Sara Serpa

Recognition
(Biophilia)

There’s always the temptation when reviewing a soundtrack album to temper one’s sense of the music by how well it serves the images. In hopes of avoiding that, I spent a week or so getting to know the music on Recognition before taking a peek at the film, and I’m glad I did.

Recognition, both the film and album, is about Portuguese colonialism in Angola. Its images come courtesy of Super-8 film shot in 1961 by vocalist Sara Serpa’s grandfather, and the conceptual framework derives from the bandleader’s own critical reading of Portuguese and Angolan history. The story is finessed into a compelling narrative by director Bruno Soares.

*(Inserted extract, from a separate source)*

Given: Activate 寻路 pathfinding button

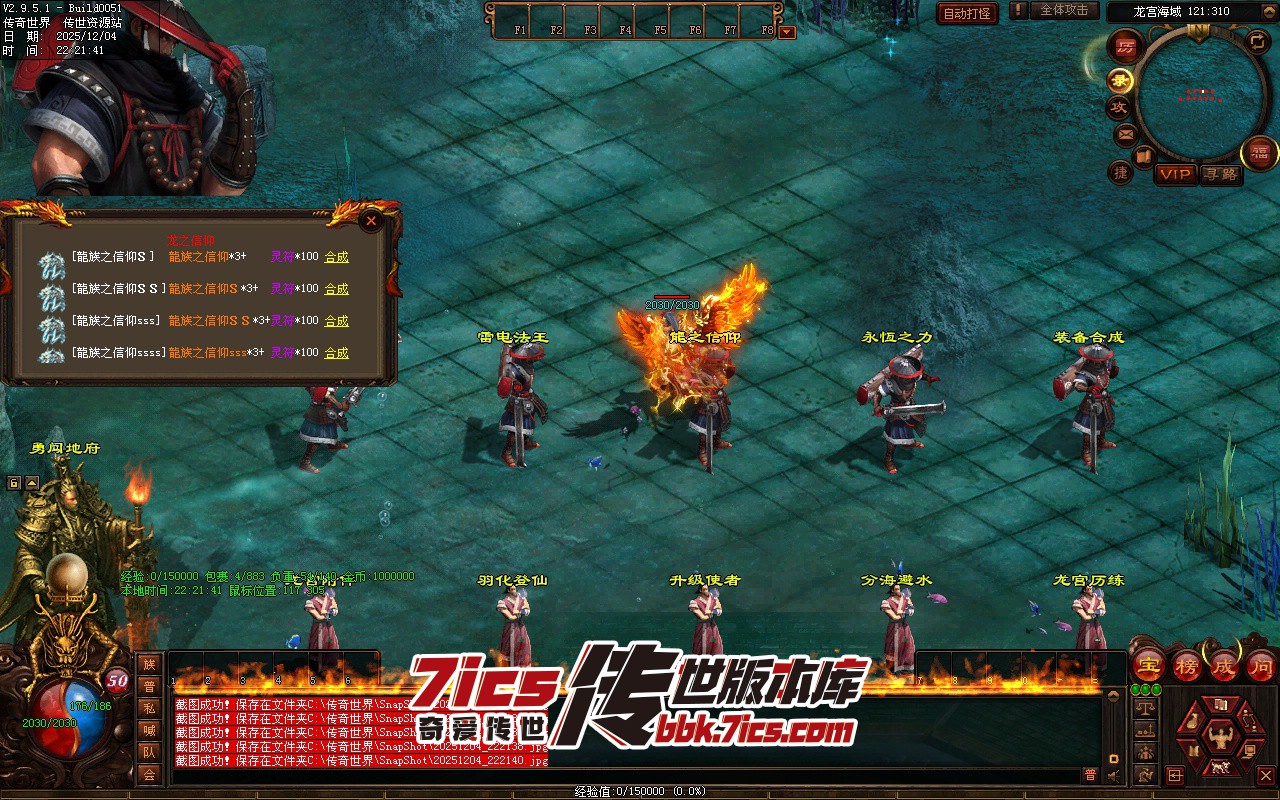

Although it lacks the detail of a true documentary, Serpa frames its home-movie details with damning clarity, making the cost of colonialism painfully clear. The music isn’t quite as specific, in part because Serpa’s approach to jazz singing lets melody and phrasing do the work that words accomplish for other singers. But it’s just as powerful.

Her compositions are lean and quiet—with a definite pulse, but little in the way of jazz groove. “Free Labour,” for instance, makes its point with cycling rhythms that recall Steve Reich, while “Mercy And Caprice” shifts between a relentlessly simple thrum and an almost impressionistic rubato. Her melodies are flowing and intervallic, with an occasionally eerie quality that’s amplified when she sings in unison with Mark Turner’s tenor, as on “Lei Do Indigenato, 1914.” As for the spoken-word pieces, even without the historical context, the emotional power of “Beautiful Gardens” or “Queen Nzinga” makes the message of Recognition impossible to deny.